Mas as empresas querem mais. Elas pedem que o texto permita a venda de pacotes de dados que alterem a velocidade de transmissão conforme o conteúdo acessado – o que vai de encontro ao princípio de que as informações não podem ser discriminadas pela infraestrutura da rede.

“As teles vão continuar vendendo pacotes com velocidades de 1 mega, 2 megas, 10 megas. O que não pode é discriminar origem e destino e conteúdo dentro da velocidade que eu comprei. Tudo terá de ser tratado de maneira igual”, afirmou Molon. O relator reitera a inviolabilidade dos pilares do projeto, mas sua iniciativa de contentar o setor mostra que o projeto seguirá suscetível à disputa política e econômica enquanto não for votado.

Censura

Empresas do setor audiovisual também entraram na disputa e conseguiram incluir no texto um item que prevê a retirada de conteúdos que violem direitos autorais sem a necessidade de decisão judicial. Sites e provedores que não cumprirem as notificações poderão ser punidos judicialmente.

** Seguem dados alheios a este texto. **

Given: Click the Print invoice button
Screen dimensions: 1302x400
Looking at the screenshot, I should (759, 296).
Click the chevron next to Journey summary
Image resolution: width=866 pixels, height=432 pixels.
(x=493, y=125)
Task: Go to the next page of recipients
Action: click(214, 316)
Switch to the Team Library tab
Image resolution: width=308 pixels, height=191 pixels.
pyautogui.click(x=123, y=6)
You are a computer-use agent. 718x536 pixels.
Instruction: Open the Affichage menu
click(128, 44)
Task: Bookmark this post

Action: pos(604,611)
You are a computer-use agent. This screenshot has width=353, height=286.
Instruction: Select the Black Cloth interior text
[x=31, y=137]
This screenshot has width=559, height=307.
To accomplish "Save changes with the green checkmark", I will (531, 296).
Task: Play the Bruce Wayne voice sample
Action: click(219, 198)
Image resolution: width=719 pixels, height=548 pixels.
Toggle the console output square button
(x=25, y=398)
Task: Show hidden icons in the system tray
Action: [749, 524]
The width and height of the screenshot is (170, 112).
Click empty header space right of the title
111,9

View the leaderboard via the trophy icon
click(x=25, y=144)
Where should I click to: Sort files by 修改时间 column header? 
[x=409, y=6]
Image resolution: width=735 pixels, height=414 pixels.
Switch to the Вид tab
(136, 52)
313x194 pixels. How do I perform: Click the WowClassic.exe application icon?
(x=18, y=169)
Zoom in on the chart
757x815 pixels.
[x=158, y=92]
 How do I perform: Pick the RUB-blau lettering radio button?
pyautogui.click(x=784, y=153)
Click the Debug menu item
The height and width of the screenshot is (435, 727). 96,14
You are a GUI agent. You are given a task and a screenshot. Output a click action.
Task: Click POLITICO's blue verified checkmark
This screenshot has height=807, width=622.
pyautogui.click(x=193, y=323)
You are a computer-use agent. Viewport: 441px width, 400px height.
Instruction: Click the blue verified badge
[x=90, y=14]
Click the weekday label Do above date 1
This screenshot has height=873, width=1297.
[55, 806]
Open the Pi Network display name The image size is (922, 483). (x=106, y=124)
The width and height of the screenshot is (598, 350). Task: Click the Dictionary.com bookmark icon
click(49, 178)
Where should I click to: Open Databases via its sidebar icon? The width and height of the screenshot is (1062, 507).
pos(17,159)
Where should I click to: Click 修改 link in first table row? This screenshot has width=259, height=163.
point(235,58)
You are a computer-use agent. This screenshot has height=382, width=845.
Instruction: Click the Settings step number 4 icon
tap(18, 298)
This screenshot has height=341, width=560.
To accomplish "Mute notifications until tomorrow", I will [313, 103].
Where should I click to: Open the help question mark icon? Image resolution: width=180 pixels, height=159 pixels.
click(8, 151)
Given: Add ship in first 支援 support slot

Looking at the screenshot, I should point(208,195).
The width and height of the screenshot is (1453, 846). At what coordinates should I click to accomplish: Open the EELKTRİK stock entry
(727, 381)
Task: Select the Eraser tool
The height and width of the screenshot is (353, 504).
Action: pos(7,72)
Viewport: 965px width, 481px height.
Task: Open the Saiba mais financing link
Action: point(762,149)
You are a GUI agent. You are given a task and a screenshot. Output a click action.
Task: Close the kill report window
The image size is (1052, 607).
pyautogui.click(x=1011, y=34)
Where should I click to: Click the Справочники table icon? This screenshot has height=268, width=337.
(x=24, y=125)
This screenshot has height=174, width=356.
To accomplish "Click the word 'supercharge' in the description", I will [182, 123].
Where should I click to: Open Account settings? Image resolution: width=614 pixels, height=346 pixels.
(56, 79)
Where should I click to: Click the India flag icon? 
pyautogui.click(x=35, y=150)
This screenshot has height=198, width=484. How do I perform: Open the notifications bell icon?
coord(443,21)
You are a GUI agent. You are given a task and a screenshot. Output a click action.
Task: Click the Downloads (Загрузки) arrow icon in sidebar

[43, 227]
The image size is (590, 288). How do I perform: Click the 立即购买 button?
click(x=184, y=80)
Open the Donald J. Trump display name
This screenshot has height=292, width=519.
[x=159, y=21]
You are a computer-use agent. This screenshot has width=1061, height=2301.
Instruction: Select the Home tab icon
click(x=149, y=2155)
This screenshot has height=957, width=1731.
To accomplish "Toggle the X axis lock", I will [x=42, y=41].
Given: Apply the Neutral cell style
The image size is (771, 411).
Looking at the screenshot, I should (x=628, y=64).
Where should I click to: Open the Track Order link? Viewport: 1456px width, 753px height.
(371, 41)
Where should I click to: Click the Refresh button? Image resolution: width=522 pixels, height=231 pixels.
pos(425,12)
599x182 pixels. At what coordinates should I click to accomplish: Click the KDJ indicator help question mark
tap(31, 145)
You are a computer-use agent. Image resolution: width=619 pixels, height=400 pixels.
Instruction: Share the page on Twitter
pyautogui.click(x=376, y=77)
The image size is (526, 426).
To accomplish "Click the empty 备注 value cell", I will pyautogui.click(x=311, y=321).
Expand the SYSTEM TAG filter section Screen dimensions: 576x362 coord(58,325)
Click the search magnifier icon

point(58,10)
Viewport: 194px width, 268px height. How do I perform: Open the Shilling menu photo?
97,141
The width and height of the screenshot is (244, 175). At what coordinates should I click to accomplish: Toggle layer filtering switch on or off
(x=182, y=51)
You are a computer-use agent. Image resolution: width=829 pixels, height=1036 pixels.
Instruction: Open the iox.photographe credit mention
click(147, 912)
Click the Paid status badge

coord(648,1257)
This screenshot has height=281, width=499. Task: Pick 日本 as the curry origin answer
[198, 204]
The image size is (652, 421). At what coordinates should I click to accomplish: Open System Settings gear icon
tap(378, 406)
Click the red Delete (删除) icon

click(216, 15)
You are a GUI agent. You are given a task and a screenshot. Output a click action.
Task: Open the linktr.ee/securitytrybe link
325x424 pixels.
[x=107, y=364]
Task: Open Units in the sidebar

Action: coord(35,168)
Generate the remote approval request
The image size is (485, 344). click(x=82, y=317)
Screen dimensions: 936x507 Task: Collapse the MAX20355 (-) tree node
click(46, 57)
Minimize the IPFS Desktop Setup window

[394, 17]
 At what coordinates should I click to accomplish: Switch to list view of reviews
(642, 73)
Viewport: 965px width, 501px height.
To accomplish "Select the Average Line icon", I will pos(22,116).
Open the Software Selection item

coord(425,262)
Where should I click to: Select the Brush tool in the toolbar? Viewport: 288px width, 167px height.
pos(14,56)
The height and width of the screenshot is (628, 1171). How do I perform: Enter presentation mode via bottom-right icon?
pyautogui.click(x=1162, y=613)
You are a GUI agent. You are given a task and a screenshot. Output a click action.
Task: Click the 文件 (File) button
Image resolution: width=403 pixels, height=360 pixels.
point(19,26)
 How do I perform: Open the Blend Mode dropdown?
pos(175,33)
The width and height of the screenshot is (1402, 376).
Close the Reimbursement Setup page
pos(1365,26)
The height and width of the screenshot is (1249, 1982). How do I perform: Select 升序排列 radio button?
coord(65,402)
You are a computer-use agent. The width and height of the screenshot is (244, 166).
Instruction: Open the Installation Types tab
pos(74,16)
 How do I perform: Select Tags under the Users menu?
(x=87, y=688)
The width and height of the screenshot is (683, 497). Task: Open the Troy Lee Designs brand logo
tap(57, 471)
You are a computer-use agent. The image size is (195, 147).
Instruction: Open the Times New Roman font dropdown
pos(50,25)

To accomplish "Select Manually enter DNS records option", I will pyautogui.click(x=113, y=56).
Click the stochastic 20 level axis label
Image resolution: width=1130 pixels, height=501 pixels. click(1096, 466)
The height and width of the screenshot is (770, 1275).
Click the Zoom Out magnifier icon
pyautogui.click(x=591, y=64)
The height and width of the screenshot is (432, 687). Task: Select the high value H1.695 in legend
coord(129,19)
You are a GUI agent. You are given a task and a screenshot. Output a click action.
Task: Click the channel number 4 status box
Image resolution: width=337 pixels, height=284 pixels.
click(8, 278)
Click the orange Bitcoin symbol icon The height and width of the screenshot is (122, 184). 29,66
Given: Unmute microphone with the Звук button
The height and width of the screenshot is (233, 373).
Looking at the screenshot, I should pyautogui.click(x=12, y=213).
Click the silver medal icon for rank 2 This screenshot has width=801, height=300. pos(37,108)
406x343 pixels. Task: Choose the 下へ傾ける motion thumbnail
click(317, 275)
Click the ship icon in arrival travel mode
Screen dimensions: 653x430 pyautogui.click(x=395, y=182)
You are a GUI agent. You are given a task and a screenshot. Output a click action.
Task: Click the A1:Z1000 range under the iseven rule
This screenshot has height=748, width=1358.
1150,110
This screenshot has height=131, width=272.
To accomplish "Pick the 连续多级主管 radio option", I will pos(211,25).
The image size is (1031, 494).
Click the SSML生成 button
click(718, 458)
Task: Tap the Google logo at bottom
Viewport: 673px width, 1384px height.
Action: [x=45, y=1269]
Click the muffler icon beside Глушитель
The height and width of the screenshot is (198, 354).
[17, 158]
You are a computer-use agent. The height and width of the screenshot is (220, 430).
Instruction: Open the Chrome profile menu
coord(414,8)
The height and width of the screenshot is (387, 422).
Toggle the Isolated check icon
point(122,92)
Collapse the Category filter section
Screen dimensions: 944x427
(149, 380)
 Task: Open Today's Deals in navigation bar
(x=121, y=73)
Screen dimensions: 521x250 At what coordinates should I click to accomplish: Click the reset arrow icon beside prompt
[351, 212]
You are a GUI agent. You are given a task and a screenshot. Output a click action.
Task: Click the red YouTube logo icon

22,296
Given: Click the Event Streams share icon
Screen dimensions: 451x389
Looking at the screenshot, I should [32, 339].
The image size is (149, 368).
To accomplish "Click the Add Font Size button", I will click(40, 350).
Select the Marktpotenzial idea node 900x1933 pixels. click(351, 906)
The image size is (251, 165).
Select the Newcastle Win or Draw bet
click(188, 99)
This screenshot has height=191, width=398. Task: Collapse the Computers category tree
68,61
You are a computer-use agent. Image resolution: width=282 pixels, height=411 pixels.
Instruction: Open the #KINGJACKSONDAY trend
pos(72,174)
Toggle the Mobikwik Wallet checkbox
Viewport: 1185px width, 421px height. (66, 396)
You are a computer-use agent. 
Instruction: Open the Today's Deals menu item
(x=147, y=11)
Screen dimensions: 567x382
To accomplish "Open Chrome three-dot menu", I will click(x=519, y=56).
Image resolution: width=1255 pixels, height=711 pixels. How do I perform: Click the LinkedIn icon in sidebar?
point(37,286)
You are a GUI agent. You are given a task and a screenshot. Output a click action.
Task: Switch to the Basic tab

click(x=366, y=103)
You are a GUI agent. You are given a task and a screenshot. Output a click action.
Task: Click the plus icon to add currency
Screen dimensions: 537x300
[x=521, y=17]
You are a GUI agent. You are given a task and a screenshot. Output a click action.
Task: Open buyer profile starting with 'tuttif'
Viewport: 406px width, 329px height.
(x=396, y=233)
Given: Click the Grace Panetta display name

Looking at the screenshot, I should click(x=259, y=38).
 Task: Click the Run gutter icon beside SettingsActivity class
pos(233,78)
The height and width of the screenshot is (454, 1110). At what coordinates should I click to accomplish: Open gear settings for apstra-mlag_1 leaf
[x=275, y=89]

A mudança gerou revolta nos movimentos ciberativistas por favorecer a insegurança jurídica desses intermediários, o que pode promover a censura prévia que já acontece, por exemplo, em redes sociais e motores de busca. Por medo de ações judiciais, os sites e provedores bloqueariam conteúdos de maneira indiscriminada.

Governança global

O estancamento do Marco Civil no Brasil e o vazio jurídico que ele deixa contrasta com o crescente protagonismo do País nas discussões sobre a governança global da internet. O tema virou bandeira da diplomacia brasileira depois do incisivo discurso da presidente Dilma Rousseff na abertura da reunião da Assembleia Geral da ONU, em outubro. Em sua fala, a presidente criticou os programas de espionagem da Agência Nacional de Segurança americana denunciados pelo ex-agente Edward Snowden.

O descontentamento do Brasil se somou ao da Alemanha e os países apresentaram à  Assembleia Geral das Nações Unidas uma proposta de resolução que tem como alvo a política de privacidade nos meios eletrônicos.

O texto se apoia no artigo 12 da Declaração Universal dos Direitos Humanos e no artigo 17 do Pacto Internacional sobre Direitos Civis e Políticos que estabelecem o direito à privacidade, à inviolabilidade de correspondência e a proteção contra ofensas.